Records for processing.
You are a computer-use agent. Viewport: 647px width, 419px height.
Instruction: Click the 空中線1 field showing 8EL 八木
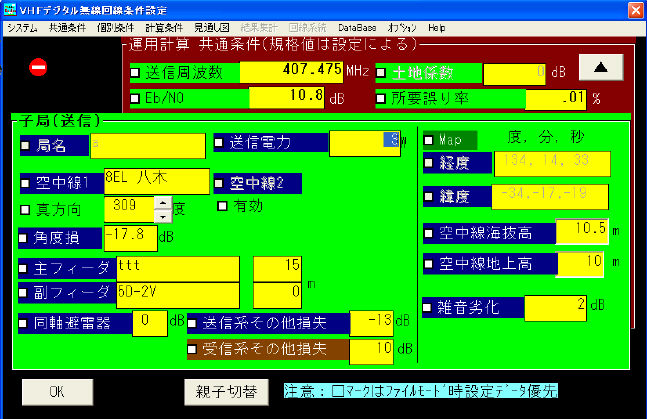[154, 183]
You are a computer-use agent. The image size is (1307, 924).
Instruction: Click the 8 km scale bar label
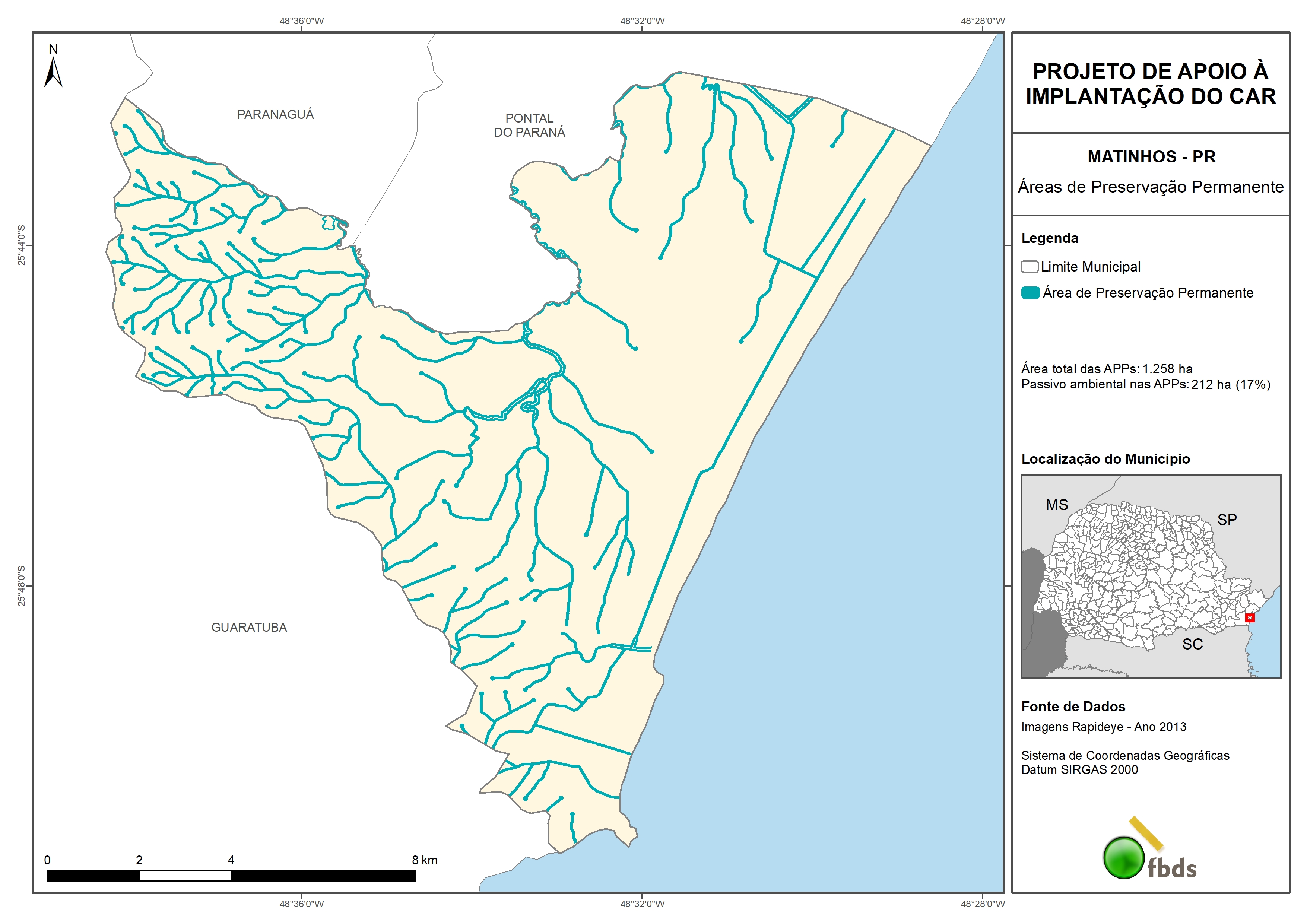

Task prompt. Put the lines from the one containing "You are a computer-use agent. The" through the end of the rows into a numbered list, skipping blank lines. Leave the pictures out of your answer.

Reply to the exercise.
1. You are a computer-use agent. The image size is (1307, 924).
2. Instruction: Click the 8 km scale bar label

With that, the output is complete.